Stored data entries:

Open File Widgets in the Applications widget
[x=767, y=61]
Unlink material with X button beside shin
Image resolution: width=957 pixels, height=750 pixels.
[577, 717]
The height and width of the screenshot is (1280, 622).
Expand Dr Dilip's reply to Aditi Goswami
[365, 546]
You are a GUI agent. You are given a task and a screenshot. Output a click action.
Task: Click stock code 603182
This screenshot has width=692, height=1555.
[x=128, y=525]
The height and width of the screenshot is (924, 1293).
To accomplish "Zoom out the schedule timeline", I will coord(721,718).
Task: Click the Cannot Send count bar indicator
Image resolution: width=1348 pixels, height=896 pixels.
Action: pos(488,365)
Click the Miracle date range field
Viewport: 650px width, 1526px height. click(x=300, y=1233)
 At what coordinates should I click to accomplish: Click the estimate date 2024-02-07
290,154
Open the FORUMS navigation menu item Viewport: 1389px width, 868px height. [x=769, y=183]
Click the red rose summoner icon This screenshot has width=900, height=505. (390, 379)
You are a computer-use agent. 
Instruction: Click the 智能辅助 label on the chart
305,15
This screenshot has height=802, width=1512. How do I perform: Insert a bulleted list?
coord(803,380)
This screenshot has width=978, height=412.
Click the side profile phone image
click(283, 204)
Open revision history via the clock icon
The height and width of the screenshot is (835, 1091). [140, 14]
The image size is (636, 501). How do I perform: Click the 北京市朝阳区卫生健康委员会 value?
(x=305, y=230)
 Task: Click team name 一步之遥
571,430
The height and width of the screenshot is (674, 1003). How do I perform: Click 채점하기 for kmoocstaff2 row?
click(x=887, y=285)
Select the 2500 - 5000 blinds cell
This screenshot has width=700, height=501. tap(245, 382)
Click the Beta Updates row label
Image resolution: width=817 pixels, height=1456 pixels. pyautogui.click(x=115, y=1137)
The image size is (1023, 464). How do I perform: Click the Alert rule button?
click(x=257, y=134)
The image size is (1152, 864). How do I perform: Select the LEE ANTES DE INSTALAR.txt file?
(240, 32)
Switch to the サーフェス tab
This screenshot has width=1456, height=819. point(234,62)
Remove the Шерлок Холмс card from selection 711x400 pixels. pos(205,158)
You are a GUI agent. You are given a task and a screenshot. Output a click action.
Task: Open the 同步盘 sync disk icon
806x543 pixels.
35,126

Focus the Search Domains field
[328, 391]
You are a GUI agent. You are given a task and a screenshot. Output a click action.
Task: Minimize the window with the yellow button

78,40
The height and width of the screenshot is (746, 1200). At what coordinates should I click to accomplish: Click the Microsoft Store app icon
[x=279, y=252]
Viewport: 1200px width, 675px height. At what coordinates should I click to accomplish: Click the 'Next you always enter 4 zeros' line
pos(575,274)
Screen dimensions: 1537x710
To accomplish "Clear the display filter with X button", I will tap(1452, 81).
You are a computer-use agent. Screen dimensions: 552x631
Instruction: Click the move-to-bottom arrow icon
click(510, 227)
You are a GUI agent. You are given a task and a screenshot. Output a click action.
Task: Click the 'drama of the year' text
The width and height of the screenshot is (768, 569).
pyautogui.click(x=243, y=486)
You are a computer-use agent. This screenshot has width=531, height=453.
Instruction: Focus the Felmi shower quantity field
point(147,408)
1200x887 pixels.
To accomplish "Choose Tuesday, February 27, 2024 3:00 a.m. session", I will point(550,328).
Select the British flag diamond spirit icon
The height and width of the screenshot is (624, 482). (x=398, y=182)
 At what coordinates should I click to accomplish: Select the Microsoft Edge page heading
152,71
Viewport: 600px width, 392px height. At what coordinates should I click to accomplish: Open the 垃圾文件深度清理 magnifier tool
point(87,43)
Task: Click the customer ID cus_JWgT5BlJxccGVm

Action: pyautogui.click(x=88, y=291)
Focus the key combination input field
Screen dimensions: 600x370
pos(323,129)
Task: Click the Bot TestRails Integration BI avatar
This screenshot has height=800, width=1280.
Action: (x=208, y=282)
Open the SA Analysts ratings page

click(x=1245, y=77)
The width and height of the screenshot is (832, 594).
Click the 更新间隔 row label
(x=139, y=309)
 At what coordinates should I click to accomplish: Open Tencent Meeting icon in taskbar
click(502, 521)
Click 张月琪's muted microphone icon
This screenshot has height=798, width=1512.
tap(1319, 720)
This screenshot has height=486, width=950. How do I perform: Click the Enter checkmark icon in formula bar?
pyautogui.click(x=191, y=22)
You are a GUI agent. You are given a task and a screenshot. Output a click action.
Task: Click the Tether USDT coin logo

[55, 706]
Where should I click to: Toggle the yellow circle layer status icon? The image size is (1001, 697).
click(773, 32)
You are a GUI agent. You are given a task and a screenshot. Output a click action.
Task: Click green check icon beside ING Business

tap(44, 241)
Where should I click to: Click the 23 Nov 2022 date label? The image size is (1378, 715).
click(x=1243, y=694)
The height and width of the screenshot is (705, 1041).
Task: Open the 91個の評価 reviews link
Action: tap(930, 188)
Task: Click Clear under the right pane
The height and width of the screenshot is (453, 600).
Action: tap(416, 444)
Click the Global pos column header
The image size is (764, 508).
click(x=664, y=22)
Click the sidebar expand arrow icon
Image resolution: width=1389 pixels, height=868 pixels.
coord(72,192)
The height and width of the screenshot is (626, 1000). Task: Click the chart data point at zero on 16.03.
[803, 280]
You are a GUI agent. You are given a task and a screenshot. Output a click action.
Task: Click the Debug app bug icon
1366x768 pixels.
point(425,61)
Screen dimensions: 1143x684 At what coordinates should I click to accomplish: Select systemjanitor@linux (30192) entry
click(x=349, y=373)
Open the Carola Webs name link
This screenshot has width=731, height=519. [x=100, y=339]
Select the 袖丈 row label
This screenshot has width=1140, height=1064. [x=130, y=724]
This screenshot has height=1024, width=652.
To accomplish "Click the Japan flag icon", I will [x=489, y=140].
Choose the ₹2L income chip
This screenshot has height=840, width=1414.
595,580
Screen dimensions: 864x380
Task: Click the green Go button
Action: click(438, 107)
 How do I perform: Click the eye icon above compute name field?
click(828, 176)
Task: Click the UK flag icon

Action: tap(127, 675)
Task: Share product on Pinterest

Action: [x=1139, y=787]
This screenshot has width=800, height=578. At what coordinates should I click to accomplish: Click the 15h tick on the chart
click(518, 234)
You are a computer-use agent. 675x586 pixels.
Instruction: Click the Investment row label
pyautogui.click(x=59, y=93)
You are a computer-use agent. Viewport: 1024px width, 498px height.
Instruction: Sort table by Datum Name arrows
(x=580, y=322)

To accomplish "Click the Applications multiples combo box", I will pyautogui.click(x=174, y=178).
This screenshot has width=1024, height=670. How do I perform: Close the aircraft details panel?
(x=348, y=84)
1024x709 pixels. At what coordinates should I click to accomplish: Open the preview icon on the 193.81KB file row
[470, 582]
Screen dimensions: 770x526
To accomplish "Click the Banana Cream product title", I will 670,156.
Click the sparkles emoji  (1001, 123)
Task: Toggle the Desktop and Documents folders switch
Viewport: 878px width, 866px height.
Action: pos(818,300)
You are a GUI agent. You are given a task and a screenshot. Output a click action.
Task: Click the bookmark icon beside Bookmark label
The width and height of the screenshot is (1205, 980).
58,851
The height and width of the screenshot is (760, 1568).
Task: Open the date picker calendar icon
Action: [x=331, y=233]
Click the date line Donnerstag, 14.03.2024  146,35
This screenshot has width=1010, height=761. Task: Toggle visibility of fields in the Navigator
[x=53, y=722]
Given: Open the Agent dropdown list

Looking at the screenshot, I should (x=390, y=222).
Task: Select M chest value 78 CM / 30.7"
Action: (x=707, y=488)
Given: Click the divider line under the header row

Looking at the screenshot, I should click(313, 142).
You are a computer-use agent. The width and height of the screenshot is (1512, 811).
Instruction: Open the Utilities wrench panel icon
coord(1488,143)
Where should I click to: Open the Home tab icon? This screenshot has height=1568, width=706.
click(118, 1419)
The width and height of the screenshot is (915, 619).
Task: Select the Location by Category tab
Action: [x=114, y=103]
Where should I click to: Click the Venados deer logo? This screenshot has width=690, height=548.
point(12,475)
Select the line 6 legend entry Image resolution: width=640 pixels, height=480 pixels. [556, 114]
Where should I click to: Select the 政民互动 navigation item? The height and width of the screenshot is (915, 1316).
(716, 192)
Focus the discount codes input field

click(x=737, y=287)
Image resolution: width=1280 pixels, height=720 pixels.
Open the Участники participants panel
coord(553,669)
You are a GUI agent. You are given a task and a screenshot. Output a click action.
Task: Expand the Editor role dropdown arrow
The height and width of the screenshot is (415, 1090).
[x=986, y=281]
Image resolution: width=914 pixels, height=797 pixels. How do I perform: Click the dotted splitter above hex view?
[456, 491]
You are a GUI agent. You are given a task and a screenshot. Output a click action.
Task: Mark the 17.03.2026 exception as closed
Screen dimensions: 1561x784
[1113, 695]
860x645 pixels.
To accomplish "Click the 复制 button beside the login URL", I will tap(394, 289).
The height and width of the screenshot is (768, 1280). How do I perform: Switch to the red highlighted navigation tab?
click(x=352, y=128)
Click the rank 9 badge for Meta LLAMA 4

**Work instruction**
Go through the entries and copy each line holding the string "will".

**Response to the task**
To accomplish "Zoom out the schedule timeline", I will coord(721,718).
To accomplish "Clear the display filter with X button", I will tap(1452, 81).
To accomplish "Choose Tuesday, February 27, 2024 3:00 a.m. session", I will point(550,328).
To accomplish "Click the Japan flag icon", I will [x=489, y=140].
To accomplish "Click the Applications multiples combo box", I will pyautogui.click(x=174, y=178).
To accomplish "Click the Banana Cream product title", I will 670,156.
To accomplish "Click the 复制 button beside the login URL", I will tap(394, 289).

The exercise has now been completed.